(Entries taken from a collection)
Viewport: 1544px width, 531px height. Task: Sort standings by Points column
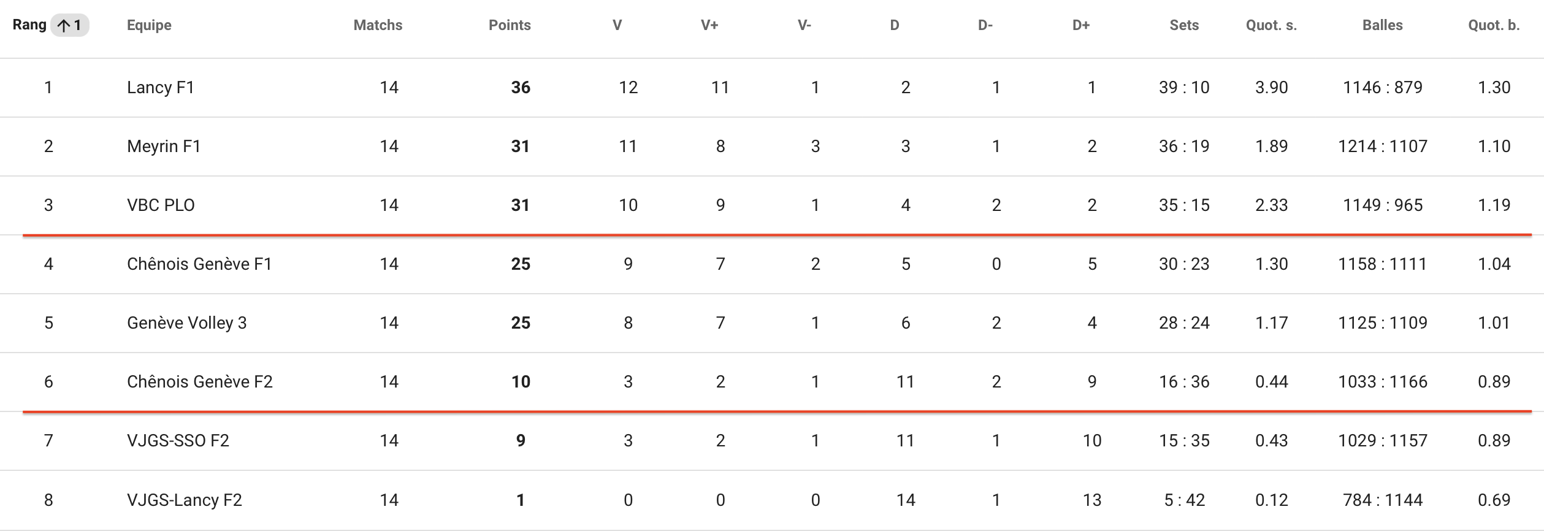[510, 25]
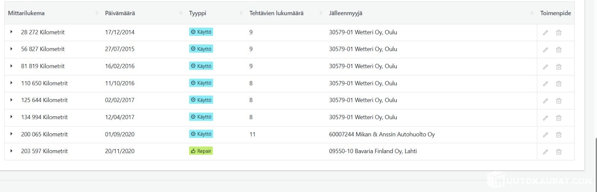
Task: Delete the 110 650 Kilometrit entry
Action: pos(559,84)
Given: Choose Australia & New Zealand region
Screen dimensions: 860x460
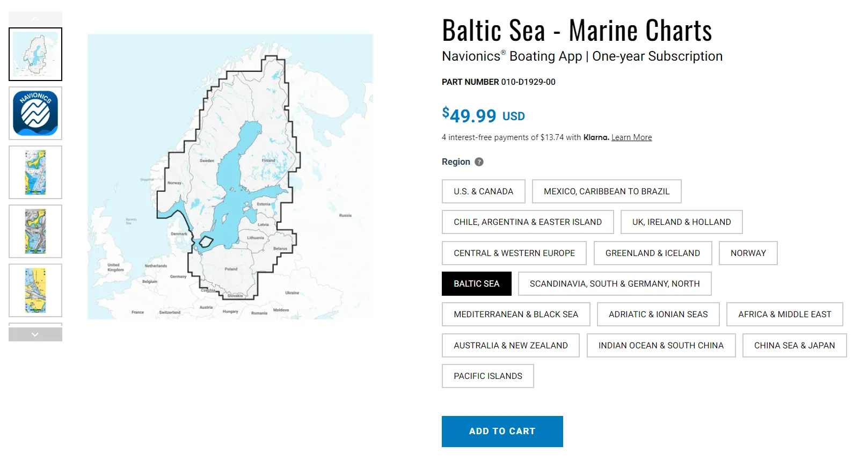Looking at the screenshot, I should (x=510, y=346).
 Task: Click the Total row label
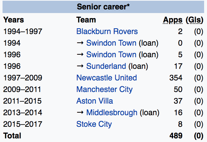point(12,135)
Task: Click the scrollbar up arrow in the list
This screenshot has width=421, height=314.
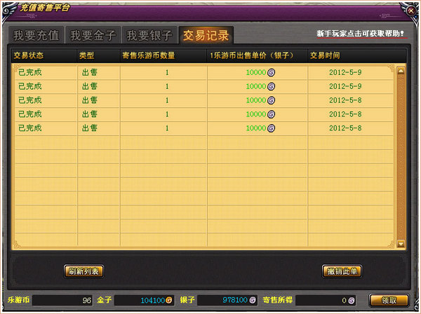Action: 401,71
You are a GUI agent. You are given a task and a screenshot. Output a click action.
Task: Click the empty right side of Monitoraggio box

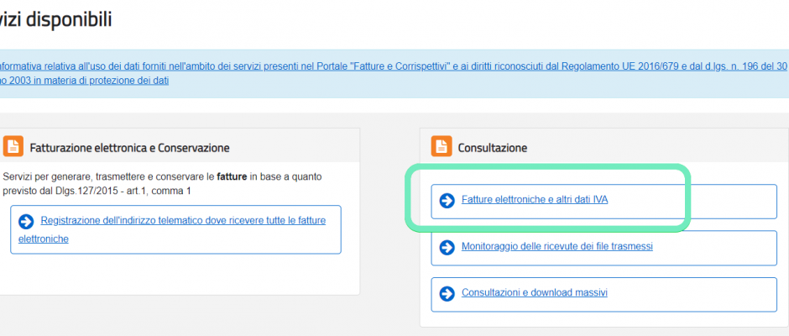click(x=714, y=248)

■ **What you need to do**
Extract exactly the lines from the one containing "Task: Click the scrollbar" through the last line of the records above, both included, and leave out the pictures.

■ **Output of the task**
Task: Click the scrollbar up arrow in the list
This screenshot has width=421, height=314.
Action: 401,71
You are a GUI agent. You are given a task and a screenshot. Output a click action.
Task: Click the empty right side of Monitoraggio box

click(x=714, y=248)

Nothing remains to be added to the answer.